Roger ZELAZNY
DENOËL
512pp - 27,00 €
Critique parue en juillet 2011 dans Bifrost n° 63
Il y a fort à parier que quiconque ayant lu « La Route de Dilfar », brève nouvelle parue dans le « Livre d’or » consacré à Roger Zelazny, n’a pu oublier la fantastique et furieuse chevauchée du Colonel de l’Est, unique survivant de la bataille de Portaroy, surclassant un par un les héros ennemis pour porter à Dilfar la nouvelle de la défaite. En 1965, au détour d’une poignée de pages, Zelazny crée ainsi l’un de ses personnages les plus marquants, qui acquiert en quelques lignes une stature mythique que bien des héros de fantasy peinent à atteindre en une brochette de trilogies.
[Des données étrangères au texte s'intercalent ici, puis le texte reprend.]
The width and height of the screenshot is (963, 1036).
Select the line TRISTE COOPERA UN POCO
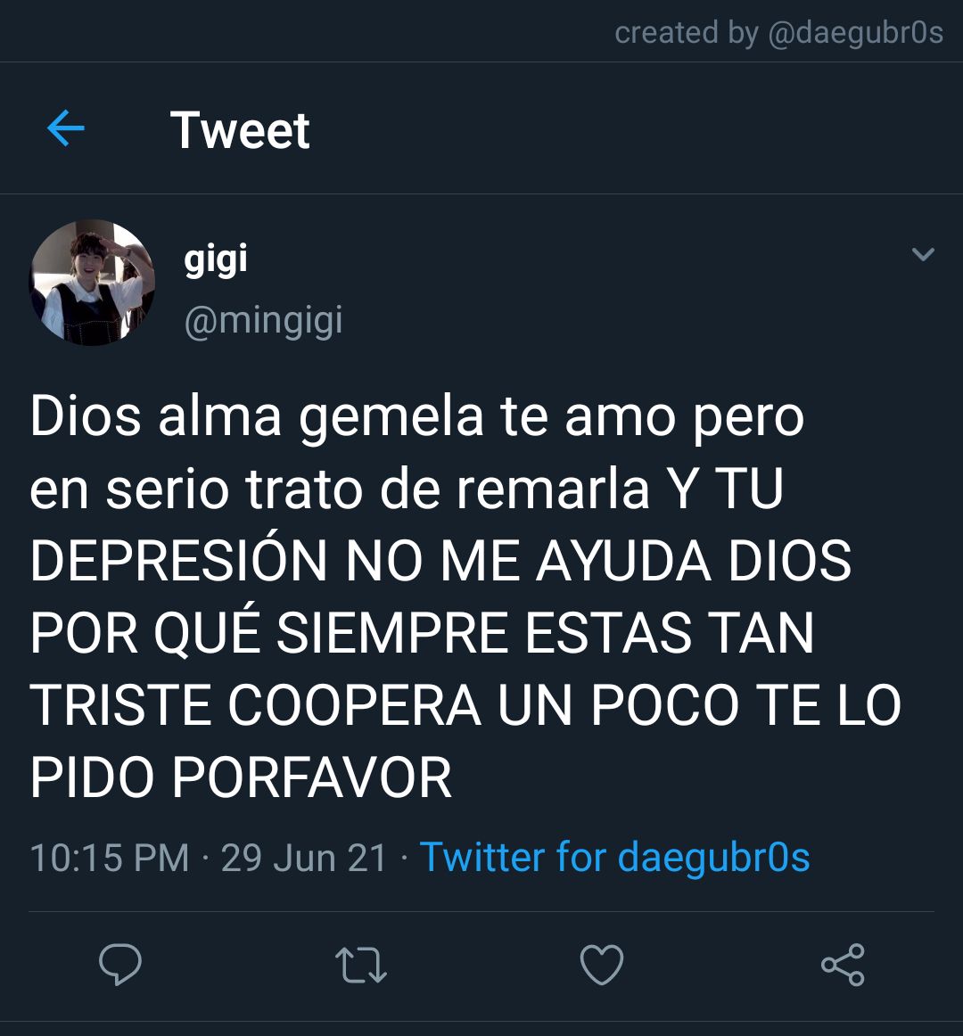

Quatre nouvelles flamboyantes suivent alors, esquissant les premiers tableaux de la geste de Dilvish le Damné : dernier descendant d’une noblesse déchue pour s’être unie aux elfes, banni aux Enfers deux siècles durant pour s’être opposé à un puissant sorcier, échappé pourtant des abîmes en compagnie d’une mon-ture de ténèbres et d’acier, Dilvish ne s’accordera pas de repos avant d’avoir à nouveau libéré les peuples des terres de l’Est et obtenu réparation de ses tourments.
Mais en 1970, alors que paraît le premier volume des Princes d’Ambre, Zelazny semble se désintéresser de Dilvish. Celui-ci ne réapparaîtra qu’une dizaine d’années plus tard : six nouvelles et un roman — Terres changeantes — le voient alors reprendre sa quête de vengeance. Entre temps la plume de l’auteur a mûri, s’est affûtée, perdant toutefois les audaces formelles et poétiques qui donnaient au Damné son aura de légende : l’énigmatique héros a pris chair, son infernale monture s’est découvert le sens de l’humour et du cynisme. Dilvish, façonné par son aspiration au Bien et son obsession de vengeance, est devenu l’un des personnages les plus « humains » d’un auteur pourtant fasciné par la démesure du héros. Le changement de ton est sensible, mais la sword & sorcery regorge ici de trouvailles, d’idées qui font mouche — ah ! la magie selon Zelazny… — dans un genre trop souvent ronronnant, et malgré quelques textes mineurs, on se laisse volontiers entraîner, au fil des péripéties, jusqu’aux abords du Château Hors-du-Temps, ultime refuge du sorcier Jélérak… château soumis aux fluctuations de plus en plus cataclysmiques de l’immense pouvoir d’un Dieu Très Ancien au bord de la démence. L’hommage à Lovecraft, au-delà des savoureux clins d’œil qu’il autorise, permet à Zelazny d’offrir en conclusion des aventures de Dilvish une apothéose de fougue et de folie, et de livrer quelques morceaux de bravoure qui n’ont pas à rougir de la comparaison avec les meilleurs pages d’Ambre.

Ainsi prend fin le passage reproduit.